Problem to solve: For this exercise, write out exactly the lines of the material from the one containing "Given: Like Its_Mocc's comment" through the end, both ends included, and nothing more.

○ ○ ○ ○

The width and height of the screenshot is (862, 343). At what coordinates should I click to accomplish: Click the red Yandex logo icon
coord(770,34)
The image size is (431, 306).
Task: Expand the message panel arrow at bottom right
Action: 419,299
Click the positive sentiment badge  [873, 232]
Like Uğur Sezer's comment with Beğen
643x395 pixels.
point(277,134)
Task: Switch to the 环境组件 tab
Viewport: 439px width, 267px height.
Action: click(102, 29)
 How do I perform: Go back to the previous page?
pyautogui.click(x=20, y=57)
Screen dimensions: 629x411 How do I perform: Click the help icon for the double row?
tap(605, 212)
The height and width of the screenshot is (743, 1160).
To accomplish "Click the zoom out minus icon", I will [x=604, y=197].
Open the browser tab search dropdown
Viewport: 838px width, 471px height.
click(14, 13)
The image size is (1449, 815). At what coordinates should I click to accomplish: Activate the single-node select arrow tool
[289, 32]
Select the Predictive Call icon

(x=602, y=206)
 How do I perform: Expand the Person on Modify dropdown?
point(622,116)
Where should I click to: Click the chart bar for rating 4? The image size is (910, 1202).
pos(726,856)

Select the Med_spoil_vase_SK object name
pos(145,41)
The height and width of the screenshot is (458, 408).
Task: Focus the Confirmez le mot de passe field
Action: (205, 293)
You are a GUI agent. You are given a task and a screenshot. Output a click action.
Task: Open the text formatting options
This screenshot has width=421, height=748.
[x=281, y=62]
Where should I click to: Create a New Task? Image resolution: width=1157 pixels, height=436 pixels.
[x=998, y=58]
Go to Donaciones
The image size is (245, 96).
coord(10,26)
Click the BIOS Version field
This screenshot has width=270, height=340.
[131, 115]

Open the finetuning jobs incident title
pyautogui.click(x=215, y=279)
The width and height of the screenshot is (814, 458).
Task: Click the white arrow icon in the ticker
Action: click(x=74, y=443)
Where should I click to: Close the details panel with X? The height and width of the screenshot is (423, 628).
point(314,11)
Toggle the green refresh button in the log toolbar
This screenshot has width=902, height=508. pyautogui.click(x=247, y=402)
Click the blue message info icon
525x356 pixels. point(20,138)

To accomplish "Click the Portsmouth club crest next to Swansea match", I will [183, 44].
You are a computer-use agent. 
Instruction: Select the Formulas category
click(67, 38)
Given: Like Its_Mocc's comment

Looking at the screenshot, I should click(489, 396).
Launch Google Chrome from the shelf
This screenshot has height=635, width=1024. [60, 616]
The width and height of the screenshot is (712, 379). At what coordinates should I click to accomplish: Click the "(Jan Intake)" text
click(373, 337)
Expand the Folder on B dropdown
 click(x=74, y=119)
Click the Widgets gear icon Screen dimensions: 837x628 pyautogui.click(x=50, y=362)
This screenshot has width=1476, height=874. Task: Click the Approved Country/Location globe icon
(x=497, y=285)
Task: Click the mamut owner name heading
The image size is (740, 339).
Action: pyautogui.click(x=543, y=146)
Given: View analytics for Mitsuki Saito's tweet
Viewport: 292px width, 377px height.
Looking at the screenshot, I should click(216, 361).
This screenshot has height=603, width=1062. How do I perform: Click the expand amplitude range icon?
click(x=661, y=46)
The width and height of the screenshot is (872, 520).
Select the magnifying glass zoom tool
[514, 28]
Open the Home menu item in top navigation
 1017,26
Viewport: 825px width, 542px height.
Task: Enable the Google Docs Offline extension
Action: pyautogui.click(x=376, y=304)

○ ○ ○ ○

Result of the task:
Given: Like Its_Mocc's comment

Looking at the screenshot, I should click(489, 396).
Launch Google Chrome from the shelf
This screenshot has height=635, width=1024. [60, 616]
The width and height of the screenshot is (712, 379). At what coordinates should I click to accomplish: Click the "(Jan Intake)" text
click(373, 337)
Expand the Folder on B dropdown
 click(x=74, y=119)
Click the Widgets gear icon Screen dimensions: 837x628 pyautogui.click(x=50, y=362)
This screenshot has width=1476, height=874. Task: Click the Approved Country/Location globe icon
(x=497, y=285)
Task: Click the mamut owner name heading
The image size is (740, 339).
Action: pyautogui.click(x=543, y=146)
Given: View analytics for Mitsuki Saito's tweet
Viewport: 292px width, 377px height.
Looking at the screenshot, I should click(216, 361).
This screenshot has height=603, width=1062. How do I perform: Click the expand amplitude range icon?
click(x=661, y=46)
The width and height of the screenshot is (872, 520).
Select the magnifying glass zoom tool
[514, 28]
Open the Home menu item in top navigation
 1017,26
Viewport: 825px width, 542px height.
Task: Enable the Google Docs Offline extension
Action: pyautogui.click(x=376, y=304)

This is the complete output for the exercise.